And of course, as revenues increase, whether because our production has gone up or because prices have gone up or hopefully both, 5% will become 5% of a larger number. And we also have an understanding that as the price of oil goes up and as the overall revenues to Kurdistan go up, that 5% number will be increased. So we can accelerate the repayment of our receivable. And that’s quite important to us as well.
In terms of how the calculation is done of this entitlement figure, again, it’s based on the production sharing terms that each field has or each, in some cases the partners in the same field have different production sharing terms. But the payment calculation is based on the fiscal terms but in addition of course to calculate the revenue, you have both production and price.
The pricing calculation is based on of Brent prices that are then adjusted for each field to the quality of the crude stream. There is a discount for the differential. Tawke oil is heavier than Brent and therefore it trades at a discount two Brent. There are of course tariffs for use of the pipeline transportation system, there are handling charges.
Between them in January, the differential discounts and the transportation costs came to something on the, just over led to an oil price at the well had for Tawke of just over $18 a barrel.
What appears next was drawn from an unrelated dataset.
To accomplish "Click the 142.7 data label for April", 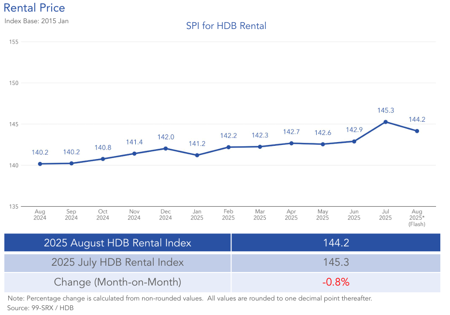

That figure will change on a monthly basis depending on what happens to Brent prices and what might happen to the differentials. So we expect some movement in that - obviously in the entitlement number on a monthly basis. But the larger movement will come when the price of oil goes up and also of course when our production starts to pick-up.
The first payment in January was almost $21.5 million to be shared pro rata by ourselves and our partner on the block. And that included almost $18 million towards the current entitlements for January exports and almost $3.5 million towards recovery of the outstanding entitlements. Again a small number but a number we hope will pick up as production and prices pick up.
We continue to have the ability to sell oil into the local market, importantly when the pipeline as Turkey is disrupted this has been the case from time to time over the past months. We’re able to move very quickly to sell oil into the local markets. You will recall that we have considerable capacity to load tankers and move oil into local market.
Our preference would be to sell into the export market where the net-back prices are more favorable, it’s always more expensive to truck oil than it is to pipe it. But we do have the flexibility to move back into the local market if circumstances require it.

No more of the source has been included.